Hydrogen is the most easily cooled gas and thus best suited for cooling your base. You will need electrolyzers or a hydrogen vent to produce the hydrogen, gathering it from pockets in the caustic biome would be too much trouble. Cool it with Thermo Regulators depending of the amount of cooling you need.

When cooled to low enough temperatures, hydrogen which on Earth is usually found as a gas can become a solid; at high enough pressures, when the element solidifies, it turns into a metal. Oil is typically used as the sealing medium, and is sprayed on the shaft around the entire circumference of the shaft.

Most industrial generators can be cooled by simply supplying the cooling system with hydrogen. In most industrial complexes, a large-scale generator is supported by a cooling tower. The system removes heat from the engine and disposes of it in the surrounding area. Hydrogen is used as a high-performance gaseous coolant. Its thermal conductivity is higher than all other gases, it has high specific heat capacity, low density and therefore low viscosity, which is an advantage for rotary machines susceptible to windage losses.

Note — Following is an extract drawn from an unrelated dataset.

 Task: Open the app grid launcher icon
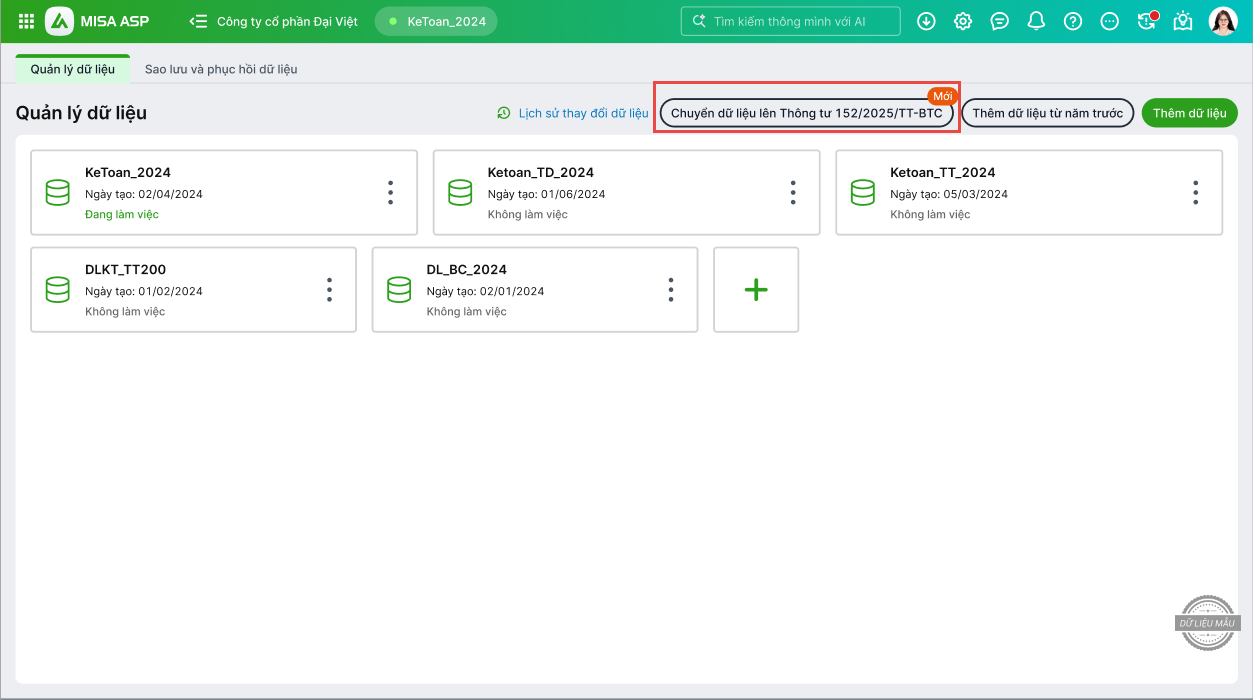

Hydrogen Dryers Drying systems based on internally heated regenerative dryers are commonly used to remove moisture from hydrogen gas. Such systems typically consist of a coalescing pre-filter, a loose bed carbon adsorber, a regenerative dryer, an afterfilter, and a blower Figure 2. Hydrogen technology has the capability to serve as a long-term, large-scale clean energy storage medium that aids power generation from renewable sources.

Hydrogen can be produced from a broad variety of fuels such as renewables, nuclear, natural gas, coal and oil. A hydrogen-cooled turbo generator is a turbo generator with gaseous hydrogen as a coolant. Hydrogen-cooled turbo generators are designed to provide a low-drag atmosphere and cooling for single-shaft and combined-cycle applications in combination with steam turbines. The losses resulting from this source are known as copper losses. This power loss equals the power lost due to the heating of the wire used in the generator.

A second important loss in the generator is known as hysteresis loss. Hysteresis sometimes is defined as molecular friction due to the changing magnetic field. Air-Cooled Systems.